Nós usamos as palavras tão indiscriminadamente que não percebemos que elas possuem uma dinâmica própria. Quando forjamos uma pergunta, um enigma, um teste, estamos como que acendendo o pavio de um busca-pé, deixando as palavras ricochetearem pelos redutos do ser. O que nos permite perceber as distâncias ocultas sob a concordância, os vazios que rodeiam o entendimento.
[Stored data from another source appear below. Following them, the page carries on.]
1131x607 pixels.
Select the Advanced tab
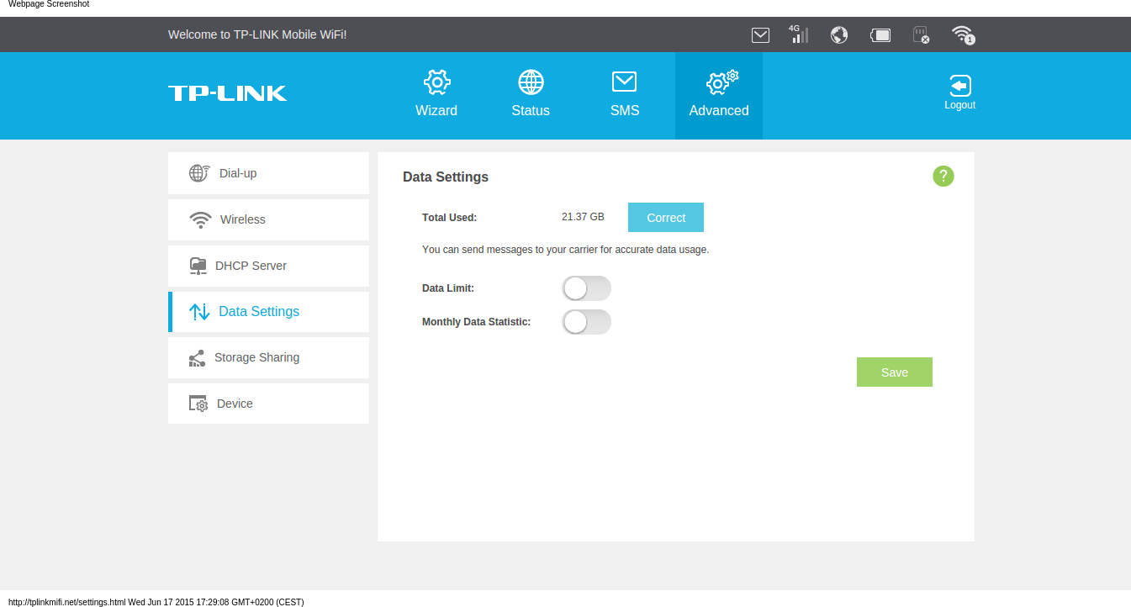[x=719, y=94]
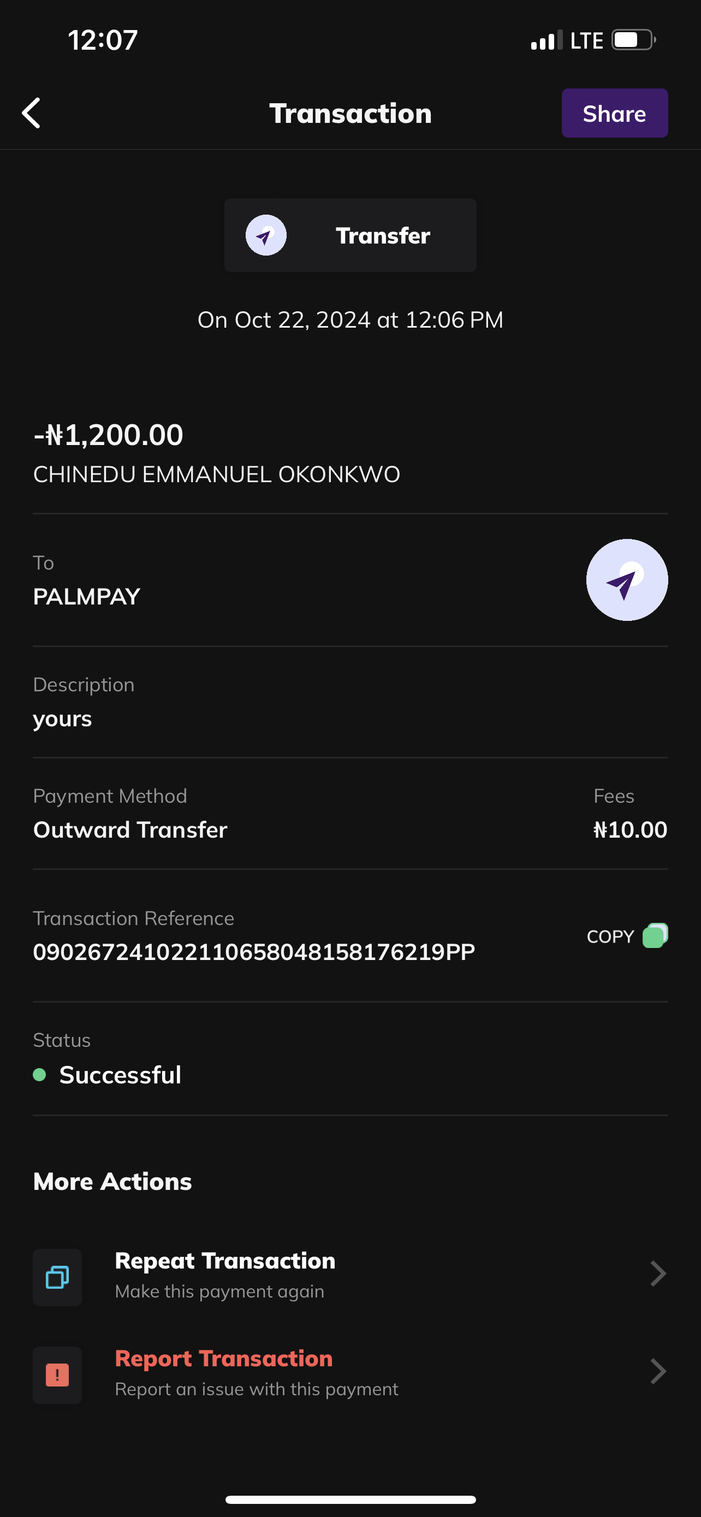
Task: Tap the cellular signal bars icon
Action: click(546, 41)
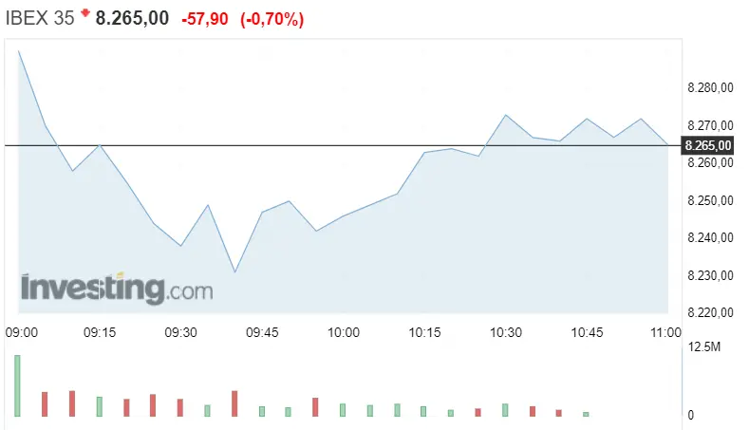Click the IBEX 35 index title
This screenshot has height=430, width=749.
pyautogui.click(x=39, y=18)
Não podia encerrar sem lembrar a história de Perceval, que depois de contemplar toda a majestade da cerimônia do Rei pescador, acabou perdendo a oportunidade de restaurar a saúde do rei, pois absteve-se de perguntar a razão daquela cerimônia. Perceval estava morrendo de curiosidade, mas por educação manteve silêncio, não queria parecer um tagarela. O castelo desapareceu, e Percival passa longos anos a procura do Rei Pescador para, finalmente, lhe restaurar a saúde e o reino propondo a pergunta prometida. Quanto tempo perdemos por manter silêncio diante da realidade?

Em um momento em que olhamos ao nosso redor e percebemos todas as coisas indo mal, perguntar é a única forma de medir a distância que nos separa de um mundo que desejamos. E assim vamos errando, para acertar.